**Try it**. Report, in full, each line of the material below in which the string "agent" occurs.

**The input**.

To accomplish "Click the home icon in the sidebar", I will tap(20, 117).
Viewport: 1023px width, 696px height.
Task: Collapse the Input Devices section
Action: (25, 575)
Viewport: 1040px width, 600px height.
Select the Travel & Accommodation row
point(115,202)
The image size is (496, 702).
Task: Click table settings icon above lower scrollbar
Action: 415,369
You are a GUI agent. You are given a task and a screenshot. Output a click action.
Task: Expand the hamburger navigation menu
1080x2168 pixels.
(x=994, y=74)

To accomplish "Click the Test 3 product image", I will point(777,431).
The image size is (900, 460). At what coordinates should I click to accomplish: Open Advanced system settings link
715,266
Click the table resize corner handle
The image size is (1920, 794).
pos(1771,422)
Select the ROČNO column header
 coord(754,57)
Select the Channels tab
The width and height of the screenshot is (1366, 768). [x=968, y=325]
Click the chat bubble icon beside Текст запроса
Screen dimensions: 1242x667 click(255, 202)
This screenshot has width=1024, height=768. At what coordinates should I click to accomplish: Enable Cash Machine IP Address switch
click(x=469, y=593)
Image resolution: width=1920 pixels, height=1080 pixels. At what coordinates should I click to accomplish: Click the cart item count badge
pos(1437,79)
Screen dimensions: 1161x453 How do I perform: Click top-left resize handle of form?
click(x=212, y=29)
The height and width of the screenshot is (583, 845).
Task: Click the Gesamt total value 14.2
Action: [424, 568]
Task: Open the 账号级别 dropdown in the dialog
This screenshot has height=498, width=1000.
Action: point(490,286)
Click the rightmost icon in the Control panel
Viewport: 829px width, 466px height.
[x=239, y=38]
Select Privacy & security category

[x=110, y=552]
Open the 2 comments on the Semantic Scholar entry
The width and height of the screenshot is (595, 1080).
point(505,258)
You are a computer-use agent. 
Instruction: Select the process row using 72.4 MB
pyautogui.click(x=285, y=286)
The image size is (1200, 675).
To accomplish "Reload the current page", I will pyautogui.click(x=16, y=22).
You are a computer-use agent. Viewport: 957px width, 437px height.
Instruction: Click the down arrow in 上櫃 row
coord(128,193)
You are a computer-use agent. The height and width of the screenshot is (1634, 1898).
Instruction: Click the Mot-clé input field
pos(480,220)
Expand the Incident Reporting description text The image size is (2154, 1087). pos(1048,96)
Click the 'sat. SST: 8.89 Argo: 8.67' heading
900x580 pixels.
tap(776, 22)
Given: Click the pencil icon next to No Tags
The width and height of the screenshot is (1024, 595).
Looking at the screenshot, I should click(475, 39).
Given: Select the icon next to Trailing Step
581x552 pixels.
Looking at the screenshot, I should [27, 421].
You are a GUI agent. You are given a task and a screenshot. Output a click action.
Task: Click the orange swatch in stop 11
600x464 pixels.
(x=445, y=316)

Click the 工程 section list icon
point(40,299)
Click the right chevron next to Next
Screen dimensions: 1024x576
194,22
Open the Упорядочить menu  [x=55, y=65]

**Exercise output**.
You are a GUI agent. You are given a task and a screenshot. Output a click action.
You are a computer-use agent. 
You are a computer-use agent. Viewport: 957px width, 437px height.
You are a computer-use agent. The height and width of the screenshot is (1634, 1898).
You are a GUI agent. You are given a task and a screenshot. Output a click action.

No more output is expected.